For web filetering rules, application based is good.
Now for datacenter/production needs ... what would happen if suddendly after an APP ID update , it won't recognize MSSQL protocol ? In addition, many apps aren't running on officially supported ports.
07-22-2011 07:58 AM
In most cases, I would not recommend leaving the service/port definition as "any", particularly on inbound rules. For inbound rules, there is not really a good reason to wait to drop a session based on App-ID when you know you don't want the traffic coming in on that port in the first place. As a general rule, inbound policy should always include "application-default" or the specific port you know you have the service running on. For outbound rules, it is best to have the firewall policy reflect what your intention is. For example, if you want to allow users to run web-browsing or ssh on random ports, use "any" in the service column and they will be allowed to do that. I wouldn't necessarily recommend that, but the key is the write the policy that is appropriate for your environment. When you are protecting servers, allowing traffic on random ports is almost always a bad idea. When you are protecting users, it may still be a bad idea, but that will largely depend on your environment and the risk you are willing to allow and the threat protection you are employing on the outbound (and inbound response) traffic. Generally speaking, the smaller you can get the surface area of exposure, the better you can manage the risk. App-ID allows you to do that in important ways, but it doesn't mean you should increase the port-based surface area just because you can.
Mike
08-05-2011 08:49 PM
No solution can identify apps before the TCP 3 way handshaking completes. For traditional fw, the port based policy can make traffic deny decision by the syn packet which contains port no./service and IP information.

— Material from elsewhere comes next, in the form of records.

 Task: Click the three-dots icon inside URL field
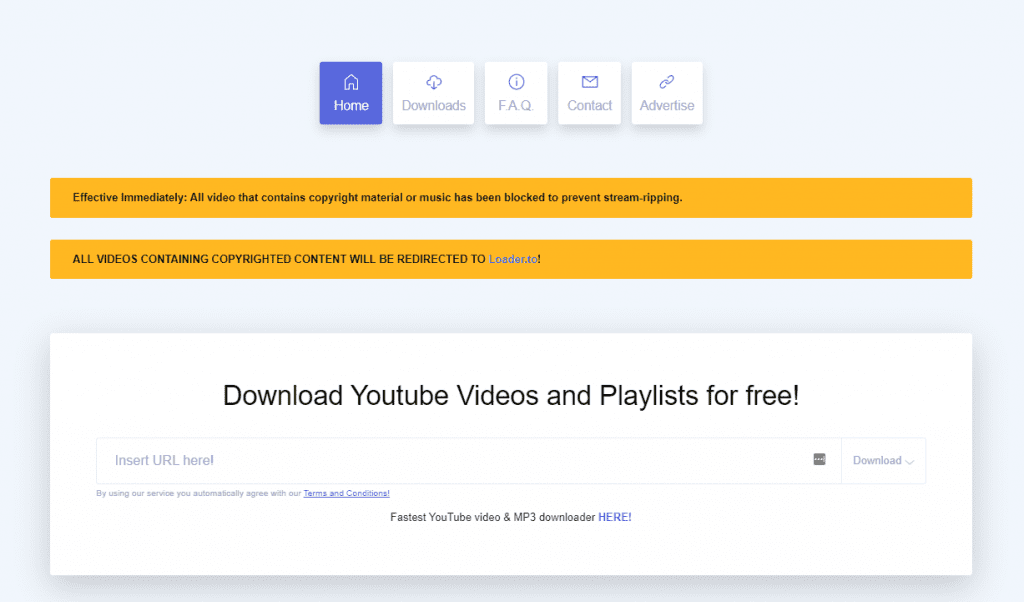click(819, 459)
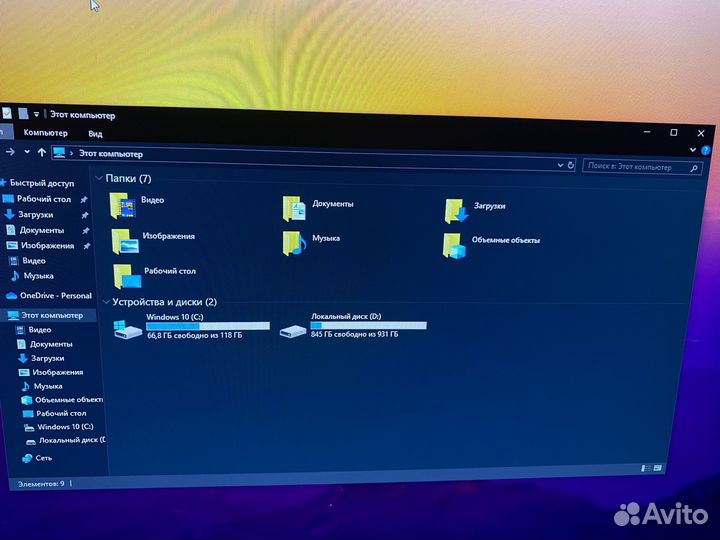Click the Windows 10 (C:) capacity bar
This screenshot has width=720, height=540.
point(208,325)
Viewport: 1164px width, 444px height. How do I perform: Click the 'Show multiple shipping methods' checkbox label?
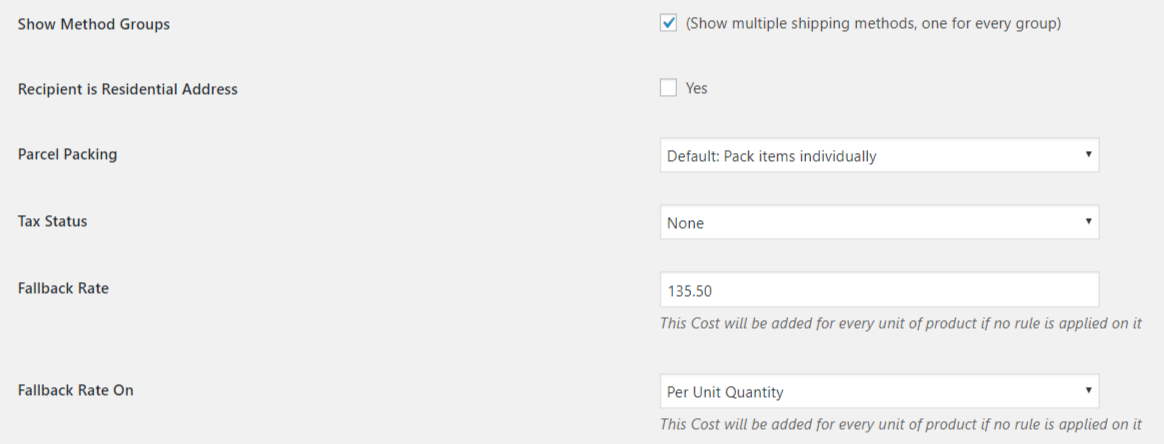click(x=873, y=23)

For PA, if you choose "any" for service, that means you are ignoring the port no. check and we will allow a lot of first few packets from connections coming in/ sending out until we identify the app after we receive the fourth or later packets. So in order to make PA to be really "more secure" than a traditional fw and allowing less packets that we should not allow than a traditional fw, you should put at least application-default for a policy.
08-11-2011 11:49 PM
Thanks Jones. I have a more clear understanding now.